# Not really a Band?



## Cearux (Sep 21, 2008)

About making/forming a band with people you can't actually physically be around:

How? Well, if you can upload your music to the internet somehow, then you can be in a band. Physically? not really, (unless you live close) but you can send a project to a friend threw email, have them record something to it, and send it back etc. I was just wondering what styles some of you are into. Also, to see if working on a music project would be a good idea.

Styles I'm into: Rock, Pop, Techno, Trance, Jazz, Trance, DnB, hip hop, dream beats, Metal

Styles I usually compose most: Dnb, Trance, Rock, Dnb, Dream Beats.

Styles I usually do well with others on: Eletronica, Jazz, Rock, Hip hop, Trance, Remixes.


----------



## TakeWalker (Sep 21, 2008)

I'm not exactly sure what you're getting at in this thread.  Are you asking if such a band can exist? (c.f. Mullmuzzler) Are you trying to start up such a thing?


----------



## Midi Bear (Sep 22, 2008)

I would consider it a band. If you're recording your projects and collaborating with other people on them time and time again, you're a band.


----------



## Cearux (Sep 22, 2008)

TakeWalker said:


> I'm not exactly sure what you're getting at in this thread.  Are you asking if such a band can exist? (c.f. Mullmuzzler) Are you trying to start up such a thing?


 
Actually, I'm considering starting one. My question really is, with who... and how...


----------



## TakeWalker (Sep 22, 2008)

It just takes work. You need people with similar interests, good recording equipment, and the time and perseverance to work on music by themselves.  Good luck!


----------



## wilce (Sep 23, 2008)

None of the members of Blotted Science had even met in person for about two months after composing and recording their whole album.

A band is any group of people who makes music together regularly enough to call themselves such. As long as you can properly organize what everyone is contributing, it doesn't matter if it happens over the internet.

Of course, actually playing music together is notably different from composing music.


----------



## Sedit (Oct 16, 2008)

The band Meshuggah supposedly has written a couple of there records via sending MP3's back and forth, and only getting together a couple in person to practice only right before starting a tour.

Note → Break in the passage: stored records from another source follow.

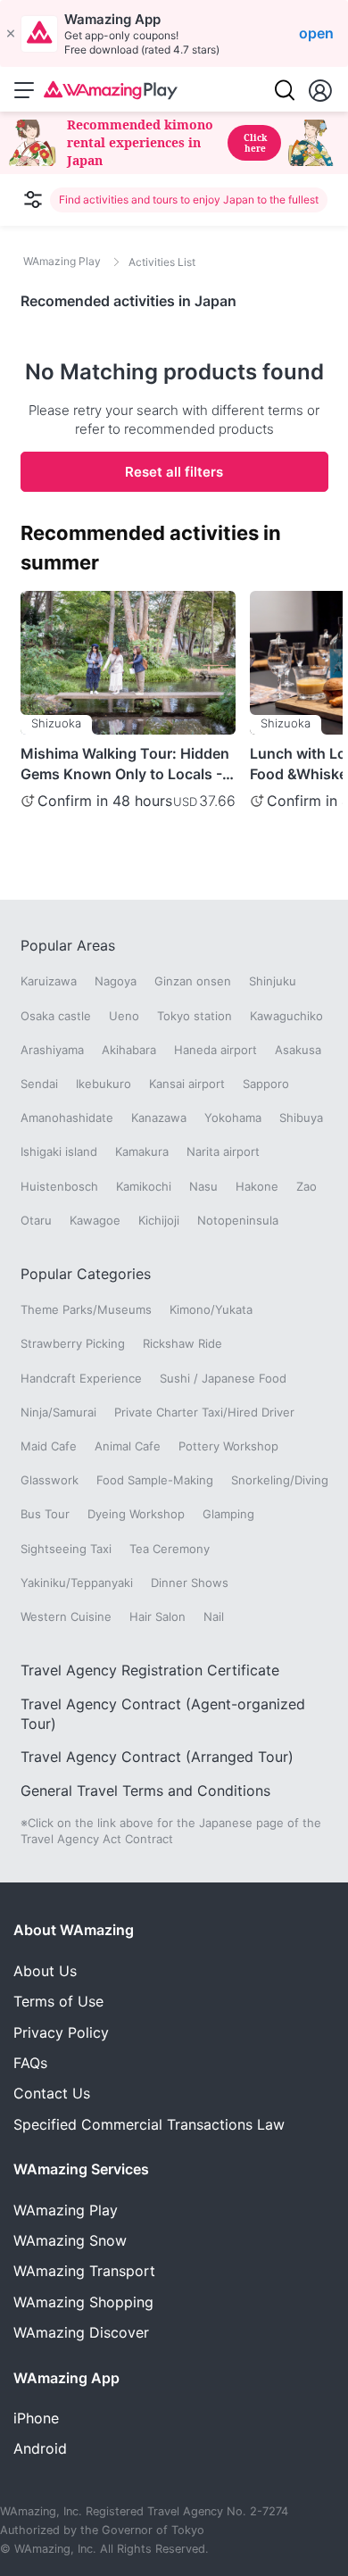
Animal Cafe (128, 1446)
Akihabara (129, 1050)
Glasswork (50, 1480)
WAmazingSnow (70, 2240)
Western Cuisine (66, 1616)
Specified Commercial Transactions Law (149, 2124)
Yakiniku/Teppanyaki (77, 1582)
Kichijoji (158, 1220)
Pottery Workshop (228, 1446)
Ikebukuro (103, 1083)
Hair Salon (157, 1616)
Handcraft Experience (81, 1378)
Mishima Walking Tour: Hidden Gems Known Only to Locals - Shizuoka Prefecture (125, 764)
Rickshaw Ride (182, 1343)
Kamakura (142, 1151)
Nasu (203, 1186)
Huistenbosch (59, 1186)
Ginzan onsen (192, 981)
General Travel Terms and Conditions (145, 1790)
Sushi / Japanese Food (223, 1378)
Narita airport (223, 1151)
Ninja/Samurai (58, 1412)
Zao (306, 1186)
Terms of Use (58, 2001)
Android (40, 2448)
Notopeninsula (237, 1220)
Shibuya (301, 1117)
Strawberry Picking (73, 1343)
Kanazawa (158, 1117)
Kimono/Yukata (211, 1309)
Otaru (36, 1220)
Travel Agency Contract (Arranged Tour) (157, 1757)
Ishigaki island (59, 1151)
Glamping (228, 1514)
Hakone (257, 1186)
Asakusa (298, 1050)
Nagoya (116, 981)
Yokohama (232, 1117)
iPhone (36, 2418)
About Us (45, 1971)
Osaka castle (56, 1016)
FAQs (30, 2063)
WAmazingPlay (65, 2210)
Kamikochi (143, 1186)
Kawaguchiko (286, 1016)
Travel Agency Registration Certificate (150, 1670)
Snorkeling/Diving (279, 1480)
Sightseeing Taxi (66, 1548)
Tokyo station (194, 1016)
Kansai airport (187, 1083)
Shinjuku (272, 981)
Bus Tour (45, 1514)
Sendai (39, 1083)
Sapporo (266, 1083)
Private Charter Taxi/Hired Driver (204, 1412)
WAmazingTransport (84, 2271)
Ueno (124, 1016)
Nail (213, 1616)
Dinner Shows (189, 1582)
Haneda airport (215, 1050)
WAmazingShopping (83, 2302)
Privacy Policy (61, 2032)
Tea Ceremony (169, 1548)
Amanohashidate (67, 1117)
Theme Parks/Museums (86, 1309)
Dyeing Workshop (136, 1514)
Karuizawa (49, 981)
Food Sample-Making (154, 1480)
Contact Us (51, 2093)
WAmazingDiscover (81, 2332)
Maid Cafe (49, 1446)
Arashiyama (52, 1050)
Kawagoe (95, 1220)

not sure how true this is...but I remember them discussing this sometime between 200-2002 in an issue of Guitar world.  Doesnt surprise me, since there a band thats totally into new tech, both using AND creating it


----------



## Aden (Oct 16, 2008)

Sedit said:


> The band Meshuggah supposedly has written a couple of there records via sending MP3's back and forth, and only getting together a couple in person to practice only right before starting a tour.
> 
> not sure how true this is...but I remember them discussing this sometime between 200-2002 in an issue of Guitar world.  Doesnt surprise me, since there a band thats totally into new tech, both using AND creating it



Yeah, Meshuggah is cool like that. Catch Thirtythree's drums were entirely programmed, for example. I think Haake was injured or something like that at the time.


----------



## Sedit (Oct 16, 2008)

Aden said:


> Yeah, Meshuggah is cool like that. Catch Thirtythree's drums were entirely programmed, for example. I think Haake was injured or something like that at the time.



yeah...they were also feild testing Toontrax's Drumkit From Hell that he had a huge part in developing.  I actually use that program to do all my drums.  Its so real sounding, and so tweakable it ridiculous!  Devin Townsend used it for all the drums on the Ziltoid record as well.


----------



## Hyashi (Oct 26, 2008)

First, I need a band as well.

Second, What kind of Rock? like name a few bands...

Third, Such a band can exist, but I personally have difficulty uploading my music.

Fourth, My drum kit broke...


----------